There was one occasion when you could break Lent. St Patrick’s Day. I had no idea how that was allowed but I asked no questions and had a good old feast from the tin that day.
The Sunday before Easter would creep up on you like a spider in the night. You wouldn’t see it coming, then boom. You were at mass in your Sunday best, cramped into a pew with all the latecomers pushing into space that didn’t exist and you suddenly realised. Palm Sunday. Extra long mass. Sweat breaks out on your brow. I always felt nauseated by the end of this one due to crowds and heat. The blessed palm would sit on your fireplace for the remainder of the year reminding you of that mass.
It was kept for luck.
Holy Thursday meant holidays and time off. It also marked the start of a lot of masses. The Sunday dress would be earning its money that week.
Good Friday was tough but it was so near the goal. We secretly called it Fishy Friday. It had the air of waiting about it as a heavy silence slumped over the streets. Nothing opened. No shops. No pubs. No alcohol on this day. It didn’t matter to me but now I see pubs fighting to resist this. I think they are desperately greedy to even try. Give the beer a break! More waffles and peas for me. Why didn’t I ever think of a grilled cheese?!
Light began to dawn Easter Saturday. We often ate chicken that day. That day was good. No mass either.
Easter Sunday would be a trip to my other Granny.
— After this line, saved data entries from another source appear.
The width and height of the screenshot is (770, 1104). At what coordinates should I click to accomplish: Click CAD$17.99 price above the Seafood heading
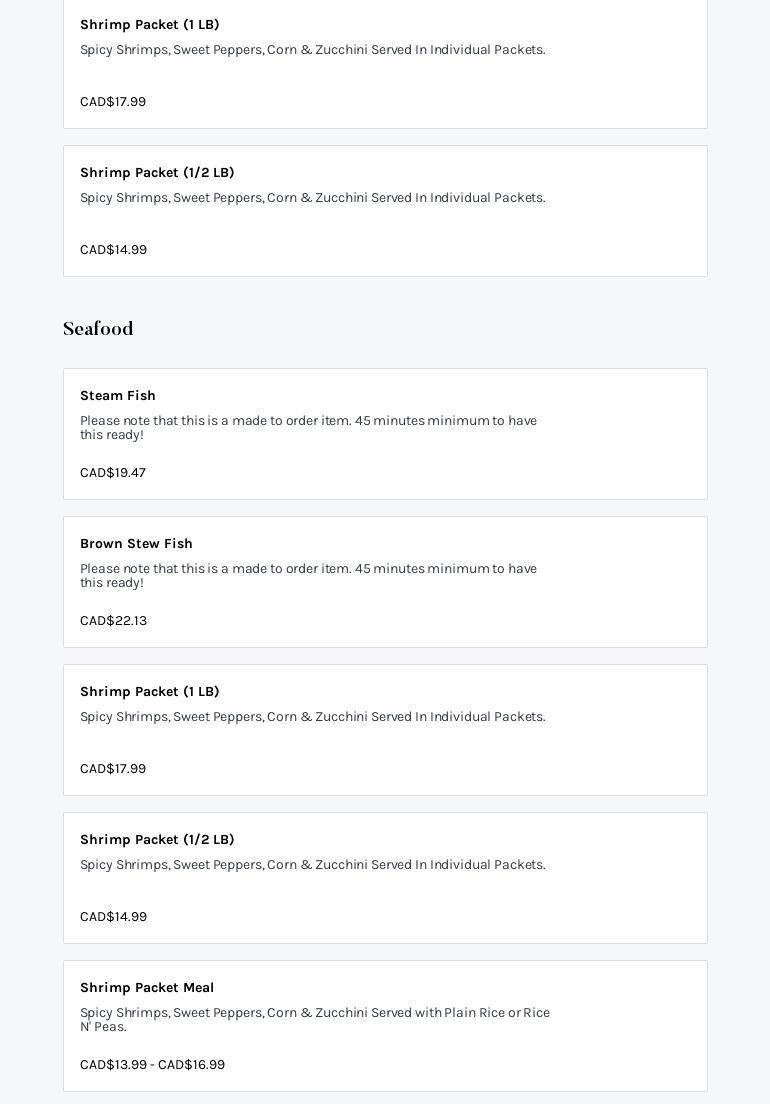tap(113, 102)
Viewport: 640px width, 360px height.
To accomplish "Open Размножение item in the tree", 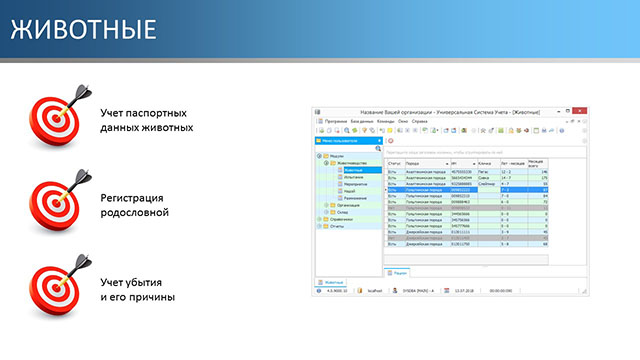I will tap(355, 198).
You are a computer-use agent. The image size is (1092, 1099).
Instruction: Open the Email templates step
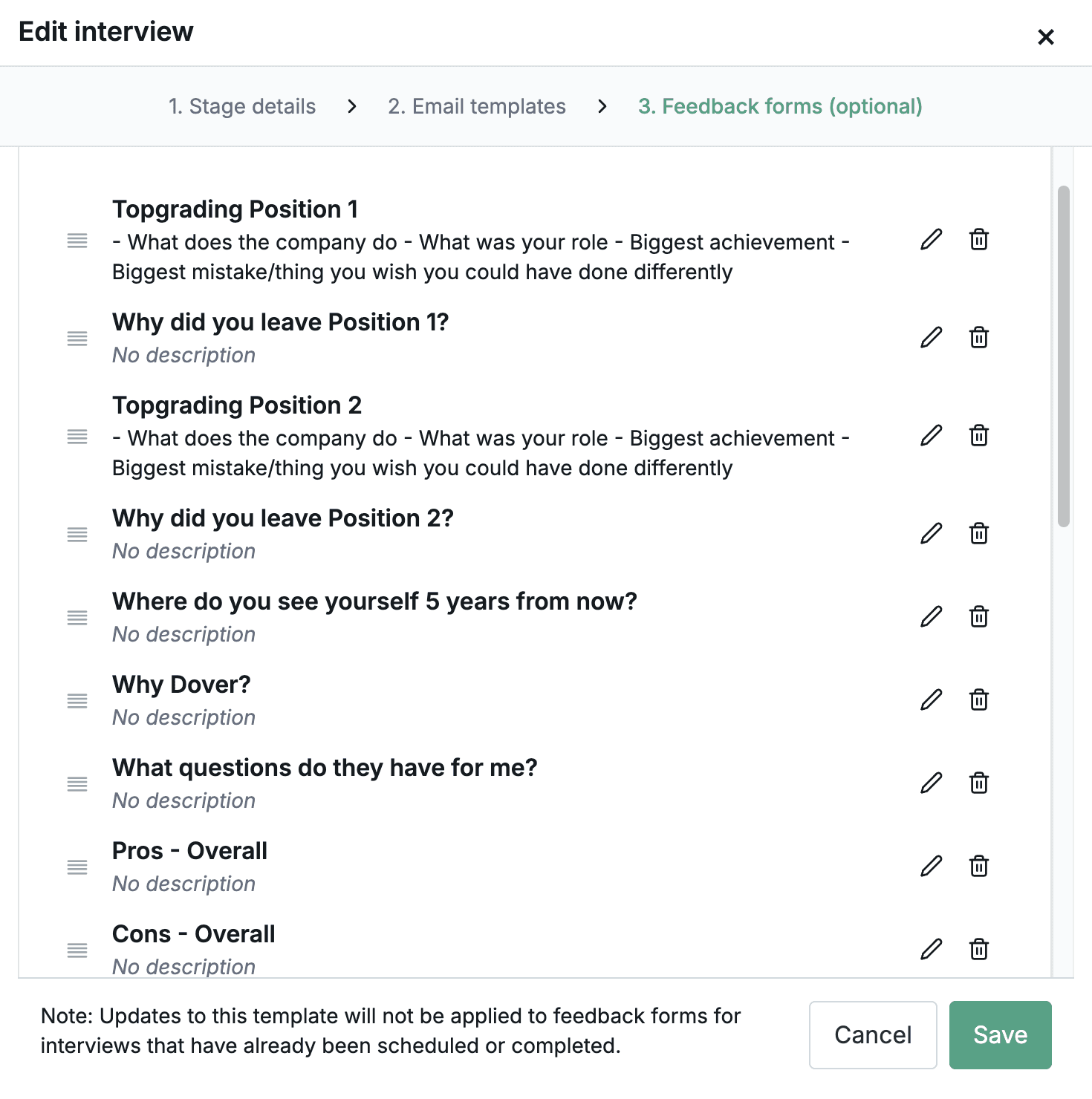476,106
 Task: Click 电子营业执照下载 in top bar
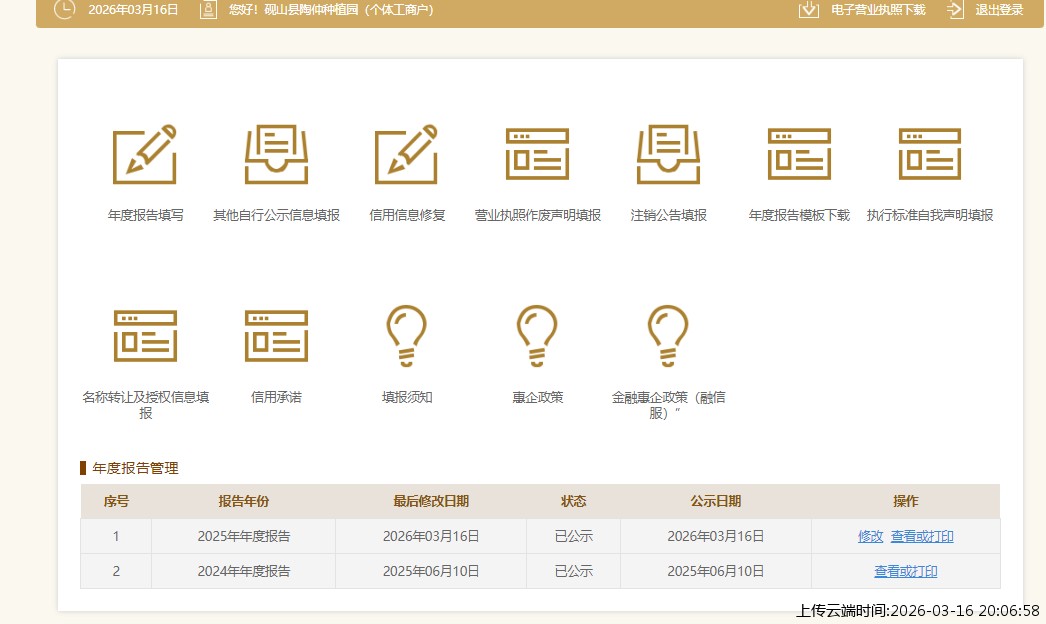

I loved going to her home. My uncle lived there too, next door with his family . His family kept sheep.
Can you guess the next part?
Yes, I would have spent the last visits playing with lambs. Once I named one Taz after the cartoon Tasmanian devil. We turned up. He was gone from his field. Like the others before, I was told his mother had knocked him into a ditch and he drowned.
Was that better than the truth?
I eventually copped that the sacrificial lamb on our table was indeed my old friend.
Nightmare more than celebration.
I had refused lamb before due to what it was. There was no way I would succomb now. I had no such reservations with pigs. Chickens. Cows. My mother even told me that it was beef once. Another lie! To trick me. I made a speech about lies, ten commandments etc. She stuck to the fib. Lamb was a luxury. I wasn’t going to be allowed cock my nose up to it.
I objected strongly to the mint sauce also. It had a very strong, unpleasant smell. To this day if I enter a restaurant and there is mint sauce on the menu, I can smell it from the door and am repulsed. I was a pain in the ass really.
So the chocolate egg was the best bit. Scratchy Sunday dress, another mass, lies about dinner, forced to eat a pet, being nauseated by mint sauce; it all ended. The egg came then. Cadbury’s. Chocolatey deliciousness! What has it to do with Easter ? My more severe Granny questioned it. I didn’t care. This was a good way to celebrate!
The Easter Bunny never came near us until the Celtic Tiger and media introduced him. We welcome you bunny with open arms!
What a great guy!
So now Easter has a whole new element of fun for children. Egg hunts and preparations. Arts and crafts of all kinds. Mine was religious and lamby but also full of sweet pleasures. I hope I don’t seem blasphemous. We all felt the same as children. Easter was interesting. Difficult. Definitely a marker for Spring. A paradoxical celebration. As it should be perhaps.
I look forward to being a Mum at Easter. The girls don’t get it yet. Gigi made some crafts but next year she will know why we made them!